Nenhuma dessas pessoas ganha US$ 250 mil por ano (faixa de faturamento mínima que as agências consideram lucrativa - se em um ano a modelo não ganhar tudo isso, suas chances minguam). As modelos reclamam do estresse de viver entre Nova York - Paris - Milão, circuito percorrido no mais das vezes na primeira classe. Que tal viver entre Itaquera - Jardins ou Capão Redondo - Perdizes, viajando apertado no corredor do ônibus? Famosos diversos (atores, políticos, modelos, artistas) reclamam da falta de privacidade. Pois eu vi famílias inteiras dividindo o mesmo cubículo de um cortiço no Pari - pais, filhos, primos, tudo junto e sem paredes - e compartilhando o banheiro com vinte outras famílias. Isso é falta de privacidade.

Não venham dizer que exagerei (mesmo porque, com a distribuição de renda brasileira, não é exagero usar as classes baixas como fulcro de análise). Pensem em vocês, nos seus amigos. Todos os meus amigos passaram quatro, cinco ou mais anos na faculdade, estudando e se preparando para ser bons profissionais (que estudo seja em parte privilégio sócio-econômico eu sei; mas o bom uso que se faz desse privilégio depende de esforço, trabalho e dedicação). Todos trabalham feito loucos, quase dez horas por dia, às vezes têm de varar noites ou trabalhar de fim-de-semana. Quase nenhum é contratado, não ganham hora extra, não têm benefícios trabalhistas.

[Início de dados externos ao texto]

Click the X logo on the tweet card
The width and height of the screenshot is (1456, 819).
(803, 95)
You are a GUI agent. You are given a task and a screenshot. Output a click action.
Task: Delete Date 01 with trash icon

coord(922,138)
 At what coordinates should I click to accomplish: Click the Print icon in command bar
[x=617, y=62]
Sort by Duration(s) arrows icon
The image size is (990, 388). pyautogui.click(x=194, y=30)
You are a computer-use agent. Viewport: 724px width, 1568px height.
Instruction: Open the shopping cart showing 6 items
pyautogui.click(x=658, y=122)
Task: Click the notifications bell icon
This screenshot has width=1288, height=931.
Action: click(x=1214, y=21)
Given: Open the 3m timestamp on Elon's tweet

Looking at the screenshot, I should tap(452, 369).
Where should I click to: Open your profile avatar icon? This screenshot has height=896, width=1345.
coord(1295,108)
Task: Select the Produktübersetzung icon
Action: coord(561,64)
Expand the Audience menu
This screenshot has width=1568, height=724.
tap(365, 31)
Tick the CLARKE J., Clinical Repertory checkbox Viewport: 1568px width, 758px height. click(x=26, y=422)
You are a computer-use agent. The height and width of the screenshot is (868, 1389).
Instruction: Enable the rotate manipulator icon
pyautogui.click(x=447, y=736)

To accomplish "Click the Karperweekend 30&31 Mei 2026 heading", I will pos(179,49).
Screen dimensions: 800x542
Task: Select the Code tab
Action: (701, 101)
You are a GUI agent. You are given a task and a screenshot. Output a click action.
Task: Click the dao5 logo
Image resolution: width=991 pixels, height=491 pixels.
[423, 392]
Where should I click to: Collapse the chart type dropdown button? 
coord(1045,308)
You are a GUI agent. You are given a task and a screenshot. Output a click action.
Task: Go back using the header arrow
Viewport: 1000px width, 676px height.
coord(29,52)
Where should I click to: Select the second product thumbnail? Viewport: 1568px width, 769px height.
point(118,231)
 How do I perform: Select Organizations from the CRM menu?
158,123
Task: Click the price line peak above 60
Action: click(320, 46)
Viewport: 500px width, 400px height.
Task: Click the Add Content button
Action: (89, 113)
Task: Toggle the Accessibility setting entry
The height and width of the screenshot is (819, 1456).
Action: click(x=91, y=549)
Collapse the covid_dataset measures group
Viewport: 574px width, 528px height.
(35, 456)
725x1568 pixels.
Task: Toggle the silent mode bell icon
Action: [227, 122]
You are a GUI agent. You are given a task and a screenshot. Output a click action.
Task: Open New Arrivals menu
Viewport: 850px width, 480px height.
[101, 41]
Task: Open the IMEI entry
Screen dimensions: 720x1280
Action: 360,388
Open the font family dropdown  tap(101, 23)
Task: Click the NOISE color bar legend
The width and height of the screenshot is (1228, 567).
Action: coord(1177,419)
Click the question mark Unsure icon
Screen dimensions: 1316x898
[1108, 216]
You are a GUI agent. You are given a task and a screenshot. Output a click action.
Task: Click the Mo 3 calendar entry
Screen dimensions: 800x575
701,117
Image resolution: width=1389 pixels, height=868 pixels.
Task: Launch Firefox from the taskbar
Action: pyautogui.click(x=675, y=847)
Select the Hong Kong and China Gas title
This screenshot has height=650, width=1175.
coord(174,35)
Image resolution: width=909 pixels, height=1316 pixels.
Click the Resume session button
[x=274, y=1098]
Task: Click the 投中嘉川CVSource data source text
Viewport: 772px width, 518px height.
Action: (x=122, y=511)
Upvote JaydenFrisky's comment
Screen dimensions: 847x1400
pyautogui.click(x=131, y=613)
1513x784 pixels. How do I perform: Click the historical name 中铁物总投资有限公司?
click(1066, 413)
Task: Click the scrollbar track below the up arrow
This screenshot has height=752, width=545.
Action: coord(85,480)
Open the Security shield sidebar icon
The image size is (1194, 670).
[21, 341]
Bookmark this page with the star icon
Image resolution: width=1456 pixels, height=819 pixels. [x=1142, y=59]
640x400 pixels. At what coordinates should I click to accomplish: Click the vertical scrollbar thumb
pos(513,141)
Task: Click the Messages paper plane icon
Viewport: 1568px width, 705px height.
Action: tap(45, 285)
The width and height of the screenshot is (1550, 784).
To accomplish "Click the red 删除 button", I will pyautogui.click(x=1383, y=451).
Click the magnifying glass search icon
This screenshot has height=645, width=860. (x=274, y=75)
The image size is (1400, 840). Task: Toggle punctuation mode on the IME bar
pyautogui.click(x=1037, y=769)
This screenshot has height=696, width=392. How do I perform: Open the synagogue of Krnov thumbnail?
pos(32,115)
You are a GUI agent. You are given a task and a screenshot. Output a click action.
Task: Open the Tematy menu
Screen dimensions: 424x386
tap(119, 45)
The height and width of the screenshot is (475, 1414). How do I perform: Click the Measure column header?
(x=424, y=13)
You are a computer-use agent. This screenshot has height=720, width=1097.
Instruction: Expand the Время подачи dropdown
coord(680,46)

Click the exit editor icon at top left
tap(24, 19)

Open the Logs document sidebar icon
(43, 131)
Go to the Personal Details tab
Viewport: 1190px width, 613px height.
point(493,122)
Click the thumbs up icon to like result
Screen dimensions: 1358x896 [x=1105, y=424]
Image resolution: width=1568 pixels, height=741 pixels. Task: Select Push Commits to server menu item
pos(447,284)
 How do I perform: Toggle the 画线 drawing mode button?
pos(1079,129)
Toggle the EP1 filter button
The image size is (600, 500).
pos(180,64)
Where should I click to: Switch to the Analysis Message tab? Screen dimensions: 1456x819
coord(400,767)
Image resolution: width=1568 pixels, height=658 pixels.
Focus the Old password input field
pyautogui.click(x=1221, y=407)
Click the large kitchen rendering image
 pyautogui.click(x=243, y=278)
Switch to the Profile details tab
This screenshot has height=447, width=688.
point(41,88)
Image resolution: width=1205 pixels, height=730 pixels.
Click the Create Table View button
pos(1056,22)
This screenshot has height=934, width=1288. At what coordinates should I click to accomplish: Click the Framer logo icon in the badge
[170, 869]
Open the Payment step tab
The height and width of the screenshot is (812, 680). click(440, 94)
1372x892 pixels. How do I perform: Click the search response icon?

Ah, os pés das modelos... Quando trabalhei no jornal (também sem contrato), passava dez horas queimando minhas retinas na frente do computador. Vários amigos meus tiveram lesões nos tendões por esforço repetitivo com o mouse (se o esforço é repetitivo, imagine o trabalho). Não preciso dar mais exemplos - vocês hão de ter muitos mais.

A desigualdade social é muito mais antiga e complexa do que pode supor minha vã filosofia. O fato de as profissões ligadas à mídia e à imagem serem mais valorizadas é um fenômeno social e histórico, com o qual todos nós, parte integrante da sociedade, compactuamos de uma maneira ou de outra. Não é a Gisele que decidiu ganhar os tais milhões - são os empresários que decidem pagá-la (e que devem, portanto, faturar ainda mais), é o público que compra as roupas ou perfumes anunciados, que baba na frente da revista ou do programa de tevê. Também não quero reduzir o problema à "sociedade do espetáculo" (há tantos outros milionários e bilionários cuja riqueza também não compreendo - especuladores financeiros fazendo dinheiro em cima de dinheiro, à custa de desigualdade social; políticos metendo a mão no dinheiro dos nossos impostos; empresários que exploram o trabalho de seus operários). Mas ainda gostaria de entender por que é que no topo estão as tops, enquanto ficam cada vez mais para baixo os professores, engenheiros, médicos, enfermeiros, lixeiros, arquitetos, cozinheiros, jornalistas, escritores, limpadores, mecânicos, operadores de máquinas... Como se alguma dessas e outras profissões fosse inútil, supérflua, desnecessária ou secundária. (Para que limpar a casa ou a rua, consertar o carro, comer; para que ter casa ou carro, quando posso comprar umas roupas da última moda? Para que ler os clássicos quando eu posso ler a Marie Claire?)

Não vou definir, neste texto, se é justo ou não que as tais modelos ganhem tudo o que ganham. Pessoalmente, acho a Gisele linda, e torço por todas elas - muitas, meninas de origem simples. Não quero tirar nada de ninguém e não sou dessas de ficar infeliz com o sucesso alheio.

Mas não vou engolir a comoção humanitária e os ataques de compaixão aparentes no tratamento dado por boa parte da mídia e do público à vida de pessoas famosas, de atores ou de modelos. Não vou esconder o meu riso - de escárnio, claro - quando leio depoimentos de modelos reclamando da sua vida dura, de ter "jogado fora" sua adolescência. Não aceito que leitores escrevam cartas de apoio a artistas cuja privacidade foi invadida enquanto outras questões sociais imensamente mais prementes ficam esquecidas sob os nossos narizes todos os dias. Não tenho inveja - mas também não tenho pena.